Bolak-balik kontroversi BRIN: bagaimana birokratisasi dan politisasi membuat BRIN hilang arah sebagai lembaga ilmiah

(Badan Riset dan Inovasi Nasional - Youtube/Fair Use)

Beberapa waktu ke belakang, kontroversi bertubi-tubi menerpa Badan Riset dan Inovasi Nasional (BRIN).

Media melaporkan BRIN terlibat program pelatihan masyarakat yang menguntungkan pundi-pundi anggota Dewan Perwakilan Rakyat (DPR), proses relokasi gedung dan alat laboratorium di Bandung yang terbata-bata, hingga macetnya pengelolaan aset sampai-sampai membuat salah satu sistem deteksi dini tsunami menjadi terbengkalai.

Polemik bukanlah hal baru bagi “superagency” yang telah menyerap berbagai lembaga riset negara ini – dari Lembaga Ilmu Pengetahuan Indonesia (LIPI) hingga Badan Tenaga Nuklir Nasional (BATAN).


Read more: Gabut di rumah, nuansa "LIPI-nisasi", hingga ancaman mati suri riset Indonesia: kisah para peneliti yang terombang-ambing setelah akuisisi BRIN


Sejak diresmikan pemerintah hampir dua tahun lalu, BRIN disorot akibat resistensi banyak peneliti atas proses integrasinya yang kurang lancar, hingga kekhawatiran politisasi melalui “Dewan Pengarah” yang diisi figur politik.

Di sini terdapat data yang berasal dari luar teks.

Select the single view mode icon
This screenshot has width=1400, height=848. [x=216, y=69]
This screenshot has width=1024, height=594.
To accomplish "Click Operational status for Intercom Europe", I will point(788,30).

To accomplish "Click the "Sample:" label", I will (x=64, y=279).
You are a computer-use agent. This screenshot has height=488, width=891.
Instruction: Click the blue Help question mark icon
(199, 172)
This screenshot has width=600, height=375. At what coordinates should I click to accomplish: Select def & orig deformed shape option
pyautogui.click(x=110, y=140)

Para penulis, bersama Akademi Ilmuwan Muda Indonesia (ALMI), berpandangan bahwa berbagai permasalahan ini mengakar pada setidaknya dua hal – birokratisasi dan politisasi terhadap institusi yang seharusnya menjaga marwahnya sebagai lembaga riset.

BRIN sudah jadi wacana pemerintah sejak ditetapkan dalam Undang-Undang Nomor 11 Tahun 2019 tentang Sistem Nasional Ilmu Pengetahuan dan Teknologi (Sisnas Iptek), kemudian resmi berdiri lewat Peraturan Presiden Nomor 78 Tahun 2021.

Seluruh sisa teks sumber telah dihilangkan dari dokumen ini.